On a night in midsummer Charlie Krueger (left), the San Francisco 49ers' redoubtable defensive tackle, pressed his highball glass fondly to his cheek. He was theoretically on the wagon. For a man who enjoyed a good belt, it was a difficult time. Moreover, Krueger's appetite matched his thirst, and he wasn't supposed to eat either. There were 13 pounds of fat to be sweated off, and the exhibition season was approaching.
It was a senseless fix for a middle-aged man to be in, and Krueger, a gent close to 37, ought to have known better. That's what Krueger was thinking.
He had been at his trade for 14 seasons. Right then it seemed 14 centuries. Since the average life span of a pro is 4.6 years, Krueger figured he had spent the equivalent of three lives playing pro ball. A quarter of a million tackles later, he wondered if he had not had enough.
"In 1958 I came into the NFL and it was purely a game," Krueger said. "Fifteen years later, it is strictly a marketing enterprise. I'm a dinosaur who's survived the Ice Age only to discover I'm caught between hard rock and hot clothes."
"That's the athlete's curse—he is never ready to retire," says Krueger's former 49er teammate Howard (Butchee) Mudd, one of the finest guards of the '60s. Mudd knows the score. He was forced out of the game two years ago, physically incapacitated. "I had a knee that wouldn't work at all," he says. "But still I wasn't ready to give up football. One of our teammates, Dan Colchico, would have played at 50 if transplants and artificial limbs had allowed it.
"For Charlie the situation is impossible. He has played so well so long and now he has to leave the nest; he has to give up the secure well-ordered life of football and begin all over again. Poor Charlie has to be drowning in anxieties. Football is his form of expression."
Around the league Krueger is admired as a pro's pro. Veteran players even go so far as to give him the ultimate accolade: "The last of the old leather." Nonetheless, in each of his eras, Krueger has been overshadowed in the press by more flamboyant tackles: Big Daddy Lipscomb, Merlin Olsen, Alex Karras, Bob Lilly and now Alan Page. The 49ers, including coaches, past and present, protest. They contend no defensive tackle grades out as well as Krueger over so long a period. In a way, of course, this is a safe statement: no other defensive tackle has played so long.

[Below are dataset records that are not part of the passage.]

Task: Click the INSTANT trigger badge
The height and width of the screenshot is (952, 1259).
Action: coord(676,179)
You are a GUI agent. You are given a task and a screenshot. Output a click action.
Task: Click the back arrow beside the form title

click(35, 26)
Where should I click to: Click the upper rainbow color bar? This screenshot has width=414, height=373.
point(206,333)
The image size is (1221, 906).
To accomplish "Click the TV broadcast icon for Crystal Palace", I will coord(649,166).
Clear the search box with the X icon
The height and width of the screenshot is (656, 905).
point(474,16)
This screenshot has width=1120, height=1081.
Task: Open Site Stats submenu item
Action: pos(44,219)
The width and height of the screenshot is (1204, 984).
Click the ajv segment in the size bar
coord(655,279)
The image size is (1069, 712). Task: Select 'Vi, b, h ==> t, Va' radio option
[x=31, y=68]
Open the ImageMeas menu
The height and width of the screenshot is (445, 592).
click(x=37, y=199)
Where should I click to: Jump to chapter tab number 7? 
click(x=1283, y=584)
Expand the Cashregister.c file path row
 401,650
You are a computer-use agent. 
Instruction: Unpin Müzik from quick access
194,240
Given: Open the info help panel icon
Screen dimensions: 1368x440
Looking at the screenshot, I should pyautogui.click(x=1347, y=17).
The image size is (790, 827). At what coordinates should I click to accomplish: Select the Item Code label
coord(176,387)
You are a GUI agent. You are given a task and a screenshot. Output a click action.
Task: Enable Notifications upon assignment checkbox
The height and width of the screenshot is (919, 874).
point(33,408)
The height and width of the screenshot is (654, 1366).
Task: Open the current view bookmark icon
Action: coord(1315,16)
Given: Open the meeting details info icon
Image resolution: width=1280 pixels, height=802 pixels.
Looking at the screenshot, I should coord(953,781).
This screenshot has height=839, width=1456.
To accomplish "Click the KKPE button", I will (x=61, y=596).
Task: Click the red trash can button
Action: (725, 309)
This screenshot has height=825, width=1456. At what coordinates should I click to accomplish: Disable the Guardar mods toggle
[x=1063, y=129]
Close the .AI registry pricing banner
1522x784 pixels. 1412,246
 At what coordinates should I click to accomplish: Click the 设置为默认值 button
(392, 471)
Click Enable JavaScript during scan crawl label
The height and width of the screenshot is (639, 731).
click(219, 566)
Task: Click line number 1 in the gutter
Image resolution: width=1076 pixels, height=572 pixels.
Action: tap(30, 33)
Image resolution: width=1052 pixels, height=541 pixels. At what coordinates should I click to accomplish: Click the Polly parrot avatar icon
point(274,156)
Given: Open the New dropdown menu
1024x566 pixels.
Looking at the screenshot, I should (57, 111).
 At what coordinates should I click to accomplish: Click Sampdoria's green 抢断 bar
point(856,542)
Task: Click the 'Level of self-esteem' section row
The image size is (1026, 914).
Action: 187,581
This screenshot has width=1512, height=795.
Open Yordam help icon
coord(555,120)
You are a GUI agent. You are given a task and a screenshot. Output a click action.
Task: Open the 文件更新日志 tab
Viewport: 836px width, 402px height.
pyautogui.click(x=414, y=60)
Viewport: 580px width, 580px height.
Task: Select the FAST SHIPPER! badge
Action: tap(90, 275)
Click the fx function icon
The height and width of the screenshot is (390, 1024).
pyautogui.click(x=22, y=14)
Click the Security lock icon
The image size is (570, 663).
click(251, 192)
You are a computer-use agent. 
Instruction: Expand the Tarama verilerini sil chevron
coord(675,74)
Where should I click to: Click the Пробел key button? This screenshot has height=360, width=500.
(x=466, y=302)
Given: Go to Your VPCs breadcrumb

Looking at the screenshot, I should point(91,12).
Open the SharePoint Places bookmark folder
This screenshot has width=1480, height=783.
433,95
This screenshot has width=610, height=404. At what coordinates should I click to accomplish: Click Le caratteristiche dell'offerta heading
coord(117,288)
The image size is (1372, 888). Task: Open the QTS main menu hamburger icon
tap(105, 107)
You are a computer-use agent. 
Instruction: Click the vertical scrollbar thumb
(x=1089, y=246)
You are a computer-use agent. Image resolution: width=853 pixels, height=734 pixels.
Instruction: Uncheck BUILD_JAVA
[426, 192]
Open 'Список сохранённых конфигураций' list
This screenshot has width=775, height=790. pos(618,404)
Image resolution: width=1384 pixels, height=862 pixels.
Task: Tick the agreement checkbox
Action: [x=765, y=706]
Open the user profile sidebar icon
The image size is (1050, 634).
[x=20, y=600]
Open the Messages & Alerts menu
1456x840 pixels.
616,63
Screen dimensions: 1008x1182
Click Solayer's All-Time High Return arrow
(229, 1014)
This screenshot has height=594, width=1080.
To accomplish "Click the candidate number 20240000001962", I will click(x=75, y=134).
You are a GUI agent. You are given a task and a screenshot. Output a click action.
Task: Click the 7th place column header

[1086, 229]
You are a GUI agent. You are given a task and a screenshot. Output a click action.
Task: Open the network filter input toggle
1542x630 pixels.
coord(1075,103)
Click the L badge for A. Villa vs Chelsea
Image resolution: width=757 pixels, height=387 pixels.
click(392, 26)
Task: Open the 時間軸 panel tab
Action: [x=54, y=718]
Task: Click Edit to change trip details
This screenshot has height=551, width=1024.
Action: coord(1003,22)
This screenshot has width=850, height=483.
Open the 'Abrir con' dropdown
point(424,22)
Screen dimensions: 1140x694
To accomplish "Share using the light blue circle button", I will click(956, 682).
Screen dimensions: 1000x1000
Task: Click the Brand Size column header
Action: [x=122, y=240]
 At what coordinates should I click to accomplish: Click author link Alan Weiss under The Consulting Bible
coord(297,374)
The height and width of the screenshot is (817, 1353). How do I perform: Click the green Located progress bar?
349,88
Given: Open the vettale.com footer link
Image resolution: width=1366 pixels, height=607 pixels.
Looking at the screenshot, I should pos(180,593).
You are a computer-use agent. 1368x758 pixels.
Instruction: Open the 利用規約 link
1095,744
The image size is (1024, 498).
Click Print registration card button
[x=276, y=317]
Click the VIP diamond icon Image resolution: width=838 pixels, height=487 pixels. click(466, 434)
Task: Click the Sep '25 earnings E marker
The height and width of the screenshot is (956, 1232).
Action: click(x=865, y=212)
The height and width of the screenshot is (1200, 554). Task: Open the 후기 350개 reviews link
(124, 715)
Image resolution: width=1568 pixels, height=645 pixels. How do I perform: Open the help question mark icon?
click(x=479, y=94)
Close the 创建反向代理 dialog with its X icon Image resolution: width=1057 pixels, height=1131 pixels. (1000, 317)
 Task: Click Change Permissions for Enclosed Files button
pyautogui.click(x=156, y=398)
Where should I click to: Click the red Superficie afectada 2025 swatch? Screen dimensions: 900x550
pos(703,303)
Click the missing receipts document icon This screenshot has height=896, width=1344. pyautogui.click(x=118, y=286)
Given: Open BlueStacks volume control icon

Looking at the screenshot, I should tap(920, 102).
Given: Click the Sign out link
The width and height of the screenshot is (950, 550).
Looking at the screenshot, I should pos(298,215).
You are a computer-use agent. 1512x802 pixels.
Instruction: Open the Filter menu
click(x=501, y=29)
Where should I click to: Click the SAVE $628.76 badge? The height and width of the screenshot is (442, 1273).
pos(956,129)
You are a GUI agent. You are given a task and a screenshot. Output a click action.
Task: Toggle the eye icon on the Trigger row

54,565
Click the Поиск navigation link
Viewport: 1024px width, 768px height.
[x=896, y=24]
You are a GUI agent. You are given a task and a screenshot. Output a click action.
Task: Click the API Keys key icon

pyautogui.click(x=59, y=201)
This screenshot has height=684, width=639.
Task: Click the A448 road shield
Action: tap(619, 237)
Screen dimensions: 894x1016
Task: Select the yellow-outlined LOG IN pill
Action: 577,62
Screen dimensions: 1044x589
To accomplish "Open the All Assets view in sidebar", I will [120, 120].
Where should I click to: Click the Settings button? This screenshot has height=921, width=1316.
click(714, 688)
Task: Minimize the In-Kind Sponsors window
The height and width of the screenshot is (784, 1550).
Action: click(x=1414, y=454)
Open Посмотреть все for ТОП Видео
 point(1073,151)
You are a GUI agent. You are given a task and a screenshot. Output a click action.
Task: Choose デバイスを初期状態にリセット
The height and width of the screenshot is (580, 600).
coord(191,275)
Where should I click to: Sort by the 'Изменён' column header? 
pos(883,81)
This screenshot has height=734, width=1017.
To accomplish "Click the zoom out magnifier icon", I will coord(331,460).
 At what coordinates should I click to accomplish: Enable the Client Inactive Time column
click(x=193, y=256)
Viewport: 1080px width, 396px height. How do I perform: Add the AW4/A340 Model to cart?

But it is not only the partisan 49ers who acknowledge his excellence. Inevitably the opposition double-and triple-teams Krueger, an unadvertised admission of fear and respect. This approach allows the other San Francisco tackle to enjoy easy, brilliant days. For a number of seasons Roland Lakes was a black scourge, roving the field, making tackles and dropping quarterbacks for dramatic losses. Meanwhile, back at the front, Krueger was taking the brunt of reinforced blocking.
In the 1971 NFC championship game, Dallas used discretion. The Cowboys ran 90% of their plays away from Krueger. "No one is able to gain running at Charlie Krueger," explained Cowboy Coach Tom Landry, "and we were not about to experiment."
Bob Brachman contends that his 39 seasons of writing football for the San Francisco Examiner provides him with an elevated perspective from which to rate Krueger. "I've seen them all, the individual and collective best to play the game," says Brachman. "The Wonder Team, the Thunder Team, the Wow Boys, the Now Boys, the Gems of the Generation, the Eleven Iron Men—of whom there were 13—and without hesitation I say Charlie Krueger is an all-time great. He has all the qualities. Krueger will play harder in the fourth quarter than he will in the first and is toughest in key games. He plays in unbelievable pain. To boot, the big lug is an honest man."